*PROVIDED PASSAGE*.
========
You are viewing a plain text version of this content. The canonical link for it is here.
Posted to c-users@xerces.apache.org by Ciaran McHale <ci...@iona.com> on 2006/03/07 15:48:03 UTC

xsd:include and xsd:import

Hi folks,

I am using Xerces C++ 2.7.0. Mostly, it works great, but I am finding
some unexpected behavior with "xsd:include" and "xsd:import" (where
"xsd" denotes the XML Schema namespace). The "included.xsd" file below
illustrates the problem.

----start of "included.xsd" file----
<?xml version="1.0" encoding="UTF-8"?>
<xsd:schema
     xmlns:xsd="http://www.w3.org/2001/XMLSchema"
     elementFormDefault="qualified"
     targetNamespace="http://www.lanw.com/namespaces/pub"
     xmlns="http://www.lanw.com/namespaces/pub">

         <xsd:include schemaLocation = "foo.xsd"/>

</xsd:schema>
----end of "included.xsd" file----

Near the end of this email I provide the relevant piece of code that I
use to parse the file.
========
*COMPLETE THE FOLLOWING*.
- A) Revise the mailing-list post from "Posted to c-users@xerces.apache.org" up to and including "illustrates the problem.", substituting "inconsistent behavior" for "unexpected behavior".
- B) Answer these questions using the mailing-list post:
(i) Which version of Xerces C++ is in use?
(ii) What file is named in the schemaLocation attribute of the xsd:include line?
(iii) What value does the schema give for elementFormDefault?
- C) Render this sentence from the mailing-list post in Spanish: "Near the end of this email I provide the relevant piece of code that I use to parse the file."

*PROVIDED DATA*.
========
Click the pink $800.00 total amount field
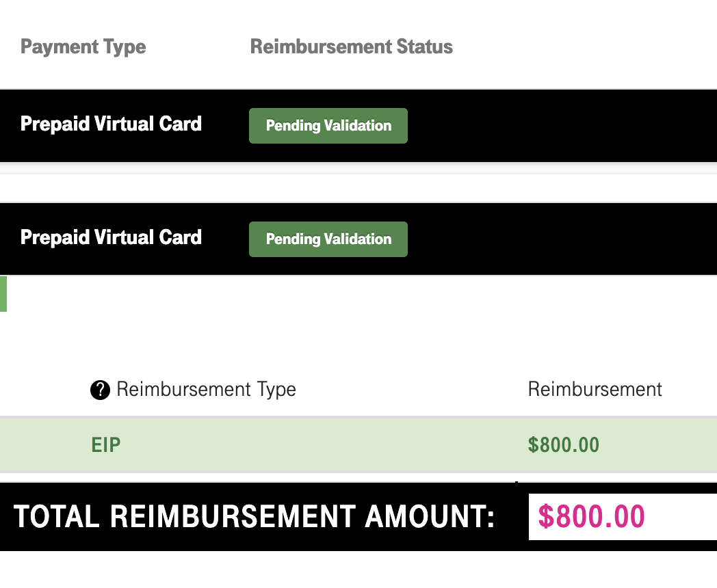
========
*COMPLETED EXERCISE*.
- A)
Posted to c-users@xerces.apache.org by Ciaran McHale <ci...@iona.com> on 2006/03/07 15:48:03 UTC

xsd:include and xsd:import

Hi folks,

I am using Xerces C++ 2.7.0. Mostly, it works great, but I am finding
some inconsistent behavior with "xsd:include" and "xsd:import" (where
"xsd" denotes the XML Schema namespace). The "included.xsd" file below
illustrates the problem.

- B)
(i) Xerces C++ 2.7.0
(ii) "foo.xsd"
(iii) "qualified"

- C) Cerca del final de este correo electrónico proporciono el fragmento de código pertinente que utilizo para analizar el archivo.